Some of you have asked me how the practice of witchcraft even comes up at a State University in a humanities class. We all understand that it comes up in a history class where one is covering events that include people who practiced witchcraft. However, I have posted about events at the Honors College where witchcraft is presented as part of feminism.
A reading that is often included in philosophy readers might help illustrate the answer. It is an essay by Rita C. Manning titled “Just Caring.” The Ethics of Care is often a section in contemporary ethics readers. The idea is that caring should be a value we have and should inform the way we relate to others. So far, so good. But look at what this author says in the first paragraph of the reading: “I see this disposition to care as nourished by a spiritual awareness similar to the awareness argued for by proponents of the women’s spirituality movement. As Starhawk describes this awareness: “Immanent justice rests on the first principle of magic: All things are interconnected. All is relationship. Perhaps the ultimate ethics of immanence is to choose to make that relationship one of love . . .; love for all the eternally self-creating world.”

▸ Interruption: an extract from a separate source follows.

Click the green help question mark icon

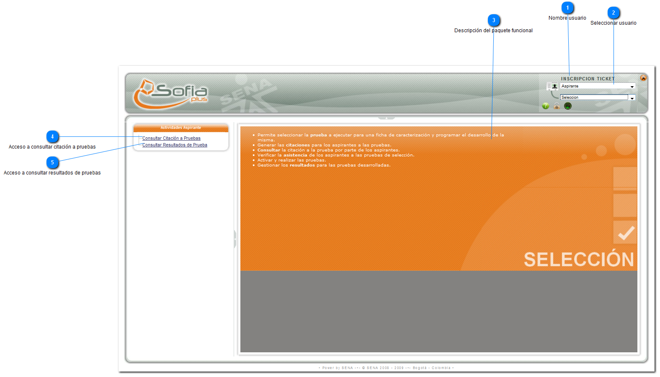pyautogui.click(x=545, y=106)
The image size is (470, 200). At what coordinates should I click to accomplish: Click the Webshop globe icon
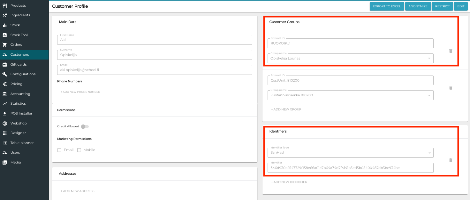coord(5,124)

Starhawk is a proponent of neopaganism and ecofeminism. Using her ideas and advancing them as true is like using any other religion in a secular university. They can be mentioned but not taught as true.

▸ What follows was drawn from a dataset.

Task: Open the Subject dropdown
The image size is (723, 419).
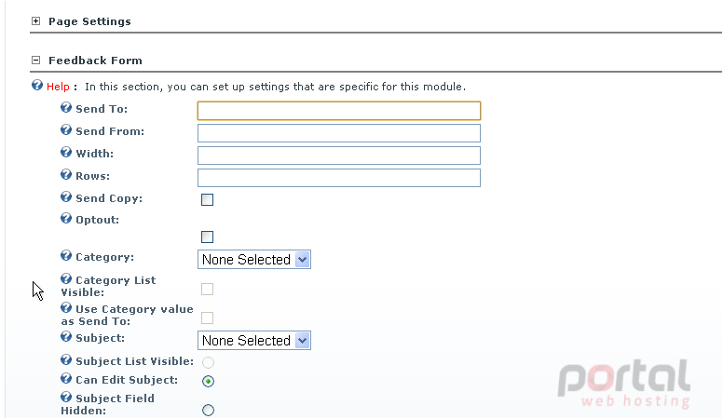Action: point(254,341)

Notice that Manning sees how her ethic of care presupposes the ideas of magic and an eternally self-creating world. Her ethical theory is only true if it is indeed true that the world is eternally self-creating. Magic and feminist spirituality, according to Manning, presuppose that it is. That is the real question. She sees that it is opposed, at the fundamental level, to God the Creator.
Parents, students, donors, and state legislators, should a secular university teach spirituality? Should it teach a spirituality that is tied to the belief that the world is self-creating? Itis important to know where these ideas come from.